1

Tayvan mı oluyoruz ?

Posted by Trevanian on 00:35

Ara sıra paketlenip paketlenip ortalığa salınan “Türkiye İran olur mu? Türkiye Malezya olur mu ?” “Baharda Komünizm gelir mi? furyasına mütevazi bir katkıda bulunmak isiyorum...

Türkiye Tayvan olur mu?


Özellikle Reha Muhtar'ın enkırmenlik denen şeyi yaptığı yıllarda ekranlardan eksik olmazdı Tayvan meclisi kavgaları. Çekik gözlü, minyon, bruş li tipli dayılar/teyzeler Allah yarattı demeyip kafa göz dalarlar birbirlerine. Tayvanlı vekiller bir kere atletiktir. Uçan tekmesinden aparkatına kadar geniş bir yelpazede görsel şölen sunarlar. Yer yer Amerikan Güreşi tadında ekip çalışmalarına bile rastlamışlığım vardır.

Yapılacaklar Listesi
• 1. Tayvan yazısına göre Tayvan meclisi kavgaları özellikle hangi yıllarda ekranlardan eksik olmazdı?
• 2. Aşağıdaki ifadeler Tayvan yazısıyla uyuşuyor mu? Her biri için evet ya da hayır deyip yazıdan belirleyici sözleri aynen alıntılayın.
(a) Tayvanlı vekiller atletik olarak anlatılıyor.
(b) Yazar, kavgalarda hiç ekip çalışması görmediğini söylüyor.
(c) Vekillerin sunduğu gösteri uçan tekmeden aparkata kadar uzanıyor.

Veri Alıntıları
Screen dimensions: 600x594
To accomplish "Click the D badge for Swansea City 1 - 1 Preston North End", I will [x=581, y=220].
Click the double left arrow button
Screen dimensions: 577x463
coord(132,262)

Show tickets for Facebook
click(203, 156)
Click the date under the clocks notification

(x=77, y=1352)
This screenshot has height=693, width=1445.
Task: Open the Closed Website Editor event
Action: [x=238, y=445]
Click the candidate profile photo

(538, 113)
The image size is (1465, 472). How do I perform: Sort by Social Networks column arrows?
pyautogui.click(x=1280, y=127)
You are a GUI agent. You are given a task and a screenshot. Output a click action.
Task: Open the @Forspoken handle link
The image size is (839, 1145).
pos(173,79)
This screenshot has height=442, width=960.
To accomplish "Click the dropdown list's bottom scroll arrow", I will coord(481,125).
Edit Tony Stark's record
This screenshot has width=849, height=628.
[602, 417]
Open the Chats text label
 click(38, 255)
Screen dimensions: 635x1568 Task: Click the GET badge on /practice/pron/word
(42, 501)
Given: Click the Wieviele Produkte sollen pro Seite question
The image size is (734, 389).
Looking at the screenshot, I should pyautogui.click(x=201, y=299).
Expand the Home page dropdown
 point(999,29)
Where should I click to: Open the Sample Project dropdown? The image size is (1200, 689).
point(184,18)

Görev Sonuçları
• 1. Reha Muhtar'ın enkırmenlik yaptığı yıllarda.

• 2.
(a) Evet: "Tayvanlı vekiller bir kere atletiktir."
(b) Hayır: "Yer yer Amerikan Güreşi tadında ekip çalışmalarına bile rastlamışlığım vardır."
(c) Evet: "Uçan tekmesinden aparkatına kadar geniş bir yelpazede görsel şölen sunarlar."